Enquanto o feiticeiro preparava o caldo no seu imenso caldeirão,
fazia bruxarias modernas nas telas de um computador. Este mesmo
Soares Feitosa é o criador do Jornal de Poesia, um sítio onde o
leitor encontra as obras completas de vários poetas essenciais de
língua portuguesa, além de poemas de gente pouco conhecida. De
início, qualquer um pode ler o que quiser sem pagar uma pataca.
Copiar milhares de versos de Castro Alves, Pessoa, Camões, Drummond.
Mas, depois, ele cobra em moeda alta: amizade, estima, dois dedos de
prosa, seja lá o que for. Dinheiro não entra.
Mas quem paga tudo isso? A Universidade, a Fundação Cultural do
estado? O governo federal? Xô, Satanás! Feitosa faz seu feito
sozinho. Ou melhor, com a colaboração do leitor-navegador que, ao
aportar nas páginas do Jornal de Poesia, aproveita e manda versos da
sua predileção que lá não foram encontrados. Aquele poema de Joaquim
Cardozo ou aquela ode picante de um incerto Bocage.
No mais, é o poeta de feitos e feitiços que se encarrega do resto.
Que paga alguém para scannear textos, compra computadores,
programas, periféricos. O problema é que os mecenas do mundo já
morreram todos. Por descuido de alguém, esqueceram de mandar avisar
o compadre Chico Feitosa, lá nas terras do Ceará. Ele então assentou
praça na Bahia e fundou seu Jornal de Poesia, pagando tudo do bolso,
ou do banco onde guarda seus trocados e inteiros.

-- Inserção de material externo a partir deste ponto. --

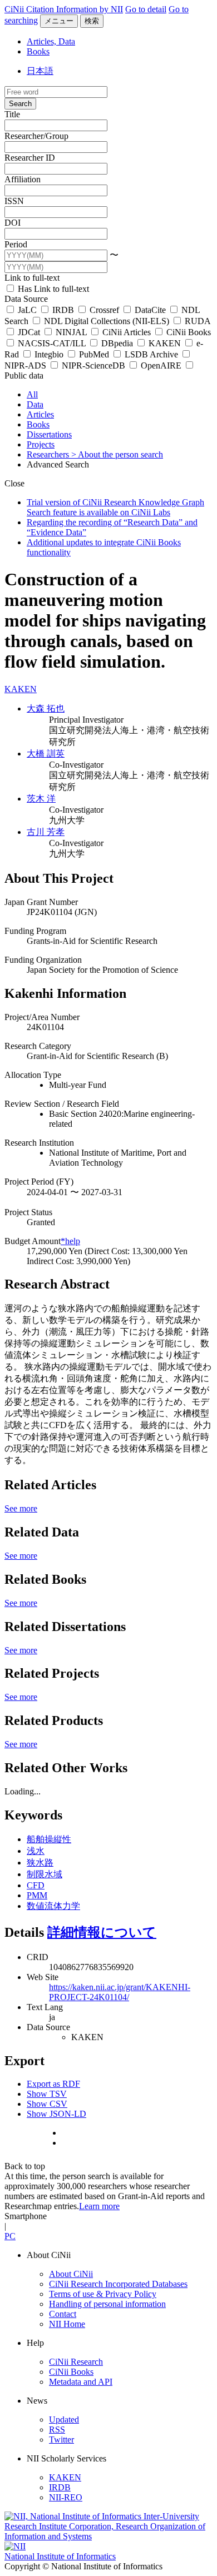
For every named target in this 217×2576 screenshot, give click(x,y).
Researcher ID (29, 157)
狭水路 (40, 1862)
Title (12, 114)
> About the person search (117, 454)
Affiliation (22, 179)
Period (15, 244)
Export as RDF (53, 2083)
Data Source (26, 299)
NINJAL (71, 332)
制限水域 (44, 1874)
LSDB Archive (151, 354)
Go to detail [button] (145, 9)
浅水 (36, 1851)
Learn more (99, 2206)
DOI (12, 222)
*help (70, 1241)
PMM (37, 1895)
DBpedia (117, 343)
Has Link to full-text (52, 289)
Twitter (61, 2439)
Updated (64, 2419)
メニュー (59, 21)
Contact (62, 2314)
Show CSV (47, 2103)
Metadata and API (80, 2381)
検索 (92, 21)
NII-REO (65, 2497)
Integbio (49, 354)
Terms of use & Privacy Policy (102, 2294)
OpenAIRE (161, 365)
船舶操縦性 (49, 1839)
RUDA (196, 321)
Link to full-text (32, 277)
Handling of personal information (107, 2304)
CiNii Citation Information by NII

Surge assim um mecenas da pós-modernidade, navegando pelos mares da
Internet, aportando em cidades distantes e levando a poesia de
língua portuguesa à China, ao Japão, Europa, França, Bahia.
Enquanto divulga a poesia dos seus próximos e distantes, dos
antepassados, Soares Feitosa constrói a própria obra. O Livro Psi, A
Penúltima, lançado este ano pelas Edições Papel em Branco, é uma
seleção do muito que ele vem produzindo. Sua escrita jorra lavas
ameaçadoras de um vulcão que, depois de 50 anos, abre a boca cheia
de chamas como um dragão de palavras.
As lavas, rochas e pedras de fogo que Soares Feitosa joga na poesia
brasileira são de fato ameaçadoras. Elas mudam os caminhos,
atravancam uns e pavimentam outros. Enfim, a lira esquisita deste
poeta põe em suspenso os nossos conceitos de poesia. Será mesmo
poesia? Ou será prosa? Este discurso verboso, suculento, é cheio de
pedras preciosas, espinhos, mandacarus e atoleiros. É uma serra
cabeluda, pelada, onde há muito o que garimpar. O leitor precisa ter
peito de garimpeiro para descer seus precipícios, explorar suas
tocas, grutas, ribeiras.
Não é uma poesia pronta, acabada. É uma escrita buliçosa. Um texto
em processo. Leio seu livro como se estivesse em meio a um canteiro
de obras, ou a um grande arranha-céu em construção, onde um balde de
brita, uma viga, uma tábua podem, a qualquer hora, acertar minha
cabeça, me deixar zonzo. Daí a dificuldade de uma abordagem crítica
deste liquidificador de linguagem que mistura o lírico, o épico e o
dramático. Que tem cheiro de terra, raízes e matos do sertão
nordestino. A surpresa maior é que de um galho de umbuzeiro, na
poesia de Feitosa, não surgem apenas sombra e umbus; surgem frutos
vindos da velha Grécia, cascas, caroços e polpas de erudição. Tem de
tudo, basta ter tempo e vagar para colher.